So let me again state: Apple's very poor GPUs, combined with industry-worst OpenGL implementation in terms of performance, do not make for a "go to" platform for 3D content creators as you said a few posts back. It means 3D content creators (such as myself), on the contrary, are forced to move to other, more capable platforms. Like Windows, or even Linux.
I'm awaiting a thoughtful, reasoned reply.
Hiro, that 3D content, as it is created, is created in realtime 3D. As for example, modelling any object that is seen. Another example would be texturing, which as a professional in 3D, you know (?) means displacement map creation, normal maps, not just diffuse textures.
That creation isn't considered realtime. Yes you are looking at your views in real time, but they aren't fully rendered scenes. You cannot push a term meant to describe the timeframe of final rendered content to suddenly mean something convenient when talking about working views
Mudbox, as you know(?), subdivides models to such a fine level of detail (over 135million polys on year-old PCs with gamer cards) that things like wrinkles around a character eyes, cloth fabric, etc are sculpted. We are talking hundreds of millions of polygons, rendered and manipulated in realtime. Yes, realtime. As you know (?) modern GPUs with, say, 2GB VRAM are more than up to the task.

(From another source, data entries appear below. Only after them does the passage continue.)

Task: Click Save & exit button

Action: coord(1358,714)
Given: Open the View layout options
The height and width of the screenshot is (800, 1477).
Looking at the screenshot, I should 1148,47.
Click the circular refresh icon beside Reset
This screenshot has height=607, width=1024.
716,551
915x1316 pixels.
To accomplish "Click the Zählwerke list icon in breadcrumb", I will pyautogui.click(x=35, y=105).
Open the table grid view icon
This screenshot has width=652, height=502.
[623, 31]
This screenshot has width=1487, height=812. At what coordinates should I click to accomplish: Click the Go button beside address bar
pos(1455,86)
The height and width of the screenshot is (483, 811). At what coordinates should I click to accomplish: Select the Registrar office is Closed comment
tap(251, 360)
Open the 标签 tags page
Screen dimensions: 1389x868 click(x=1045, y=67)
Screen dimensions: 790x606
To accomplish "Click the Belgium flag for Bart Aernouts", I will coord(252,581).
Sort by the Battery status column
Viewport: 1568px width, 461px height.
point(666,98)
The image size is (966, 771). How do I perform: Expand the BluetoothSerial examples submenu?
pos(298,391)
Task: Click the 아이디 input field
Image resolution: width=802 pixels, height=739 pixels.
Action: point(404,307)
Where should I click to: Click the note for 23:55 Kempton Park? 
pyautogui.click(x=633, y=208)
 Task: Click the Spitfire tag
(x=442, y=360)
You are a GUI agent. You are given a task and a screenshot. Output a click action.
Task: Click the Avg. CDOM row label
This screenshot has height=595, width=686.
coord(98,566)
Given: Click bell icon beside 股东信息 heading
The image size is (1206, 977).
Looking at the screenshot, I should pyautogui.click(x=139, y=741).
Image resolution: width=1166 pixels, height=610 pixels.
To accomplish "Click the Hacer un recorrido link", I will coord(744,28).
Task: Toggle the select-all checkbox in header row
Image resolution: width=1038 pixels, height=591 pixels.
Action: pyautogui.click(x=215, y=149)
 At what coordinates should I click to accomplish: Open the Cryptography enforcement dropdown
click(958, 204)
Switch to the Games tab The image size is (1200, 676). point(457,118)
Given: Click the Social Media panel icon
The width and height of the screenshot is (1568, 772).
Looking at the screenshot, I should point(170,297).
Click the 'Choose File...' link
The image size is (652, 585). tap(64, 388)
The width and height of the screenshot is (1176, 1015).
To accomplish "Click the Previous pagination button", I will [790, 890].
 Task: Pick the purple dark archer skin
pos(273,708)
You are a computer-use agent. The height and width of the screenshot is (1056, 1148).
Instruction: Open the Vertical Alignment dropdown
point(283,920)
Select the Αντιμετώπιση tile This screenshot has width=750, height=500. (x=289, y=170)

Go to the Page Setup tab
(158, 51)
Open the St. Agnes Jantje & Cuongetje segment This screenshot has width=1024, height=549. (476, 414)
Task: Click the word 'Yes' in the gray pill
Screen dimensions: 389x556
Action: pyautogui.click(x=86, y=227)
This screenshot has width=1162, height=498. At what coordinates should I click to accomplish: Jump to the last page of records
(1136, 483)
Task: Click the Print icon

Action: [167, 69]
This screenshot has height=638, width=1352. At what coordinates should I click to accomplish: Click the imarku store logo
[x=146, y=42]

Mudbox doesn't push 135 million poly's. Mudbox displays the highest subdivision level in the closest portion of the frustrum you are examining so you get the effect of looking at a model that would need to have that many poly's if you could see the whole thing at full resolution. The parts that are out of view are not computed to that same level. And the subdivided poly's aren't even all there, just the rules for how to compute them, they are algorithmically described so they only actually exist as the render needs them. It's a useful trick. A very clever one, but it isn't rendering but 10% of that many actual poly's in a scene. Not having to keep all those poly's around all the time is one of the reasons subdivision schemes were developed in the first place.
I say this as a professional 3D artist, who works with these tools for a living. As someone who creates in 3D on an every day basis, my concern with Apple GPU choice and poor OpenGL implementation is 'in my face' on the Mac.
The money renderers, not game engines, never hit the OpenGL pipeline as it is designed, they use the GPU shader engines independent of the pipeline. You are complaining about something that doesn't affect the final output speed in any appreciable manner. You event allude to that farther down in your post! I also can't speak to one modeling package implementation over another, as there are lots of things, actually most things, in modeling packages, that can suck and not be OpenGL related at all.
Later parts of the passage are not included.